Craanford Mills, Restored Watermill, Museum, Gorey, Co Wexford
Craanford Mills, Restored Watermill, Museum, Gorey, Co Wexford Courtesy Craanford Mills

Craanford – the 1610 watermill

📍 Craanford, Wexford

🏛️ Attraction

Last updated: 22 May 2026

A watermill that still turns

The reason to come to Craanford is that its watermill still works. The mill dates to 1610, has been in the Lyons family for the last 200 years, and after restoration reopened as a working museum in 1994. On the tour you watch the River Lask turn the wheel and drive the stones that grind corn into flour, on flagstone floors worn smooth by four centuries of feet. It is a domestic-scale mill, not a grand industrial one, which is rather the point: this is what milling looked like for the farms of north Wexford for generations.
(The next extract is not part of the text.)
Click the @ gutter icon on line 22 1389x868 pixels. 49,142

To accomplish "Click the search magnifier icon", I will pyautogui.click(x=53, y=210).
The catch worth planning around is the opening. For most of the year the mill only opens to groups of eight or more, by appointment. Walk-in visitors get a narrow window: Thursday to Sunday, 11am to 5pm, in July and August only. Time your visit for a summer weekend, or gather a group and book ahead.

The tour and the tea room

The tour is the thing, usually led by John Lyons, who knows the machinery and the stories behind it. It is a hands-on look at how the wheel, the grinding stones and the rest of the gear worked together, with interpretive panels and old tools and ledgers filling in the rest. Afterwards, the Kiln Loft tea room does tea, coffee and homemade scones, and the apple tart gets a particular mention in visitor reviews.

The mill and its gardens are wheelchair accessible, with paved paths and accessible toilets, and there is free parking right beside the mill. It is a genuinely good stop with children: the moving water and turning wheel do the work of holding their attention.

The village

Craanford itself is a small, tidy village strung along the R725 between Gorey and Carnew, with the River Lask running through it. It is tied up with the 1798 Rebellion, and the mill turns up in the memoirs of the rebel leader Myles Byrne. Beyond the mill there is a GAA and camogie complex with a flat walking track around the pitch, a small early 19th-century church, and an aqua park at the bottom of the village that runs in summer.

Getting there and nearby

Craanford sits midway between Gorey and Carnew on the R725, a short drive from Gorey, which is the nearest town for shops, cafés and accommodation. It pairs easily with a run out to the coast at Courtown or a visit to Wells House and Gardens, both within about 20 minutes. Free parking at the mill makes it an easy half-hour or hour off a north Wexford itinerary, but check the opening window first, or ring ahead if you are coming as a group.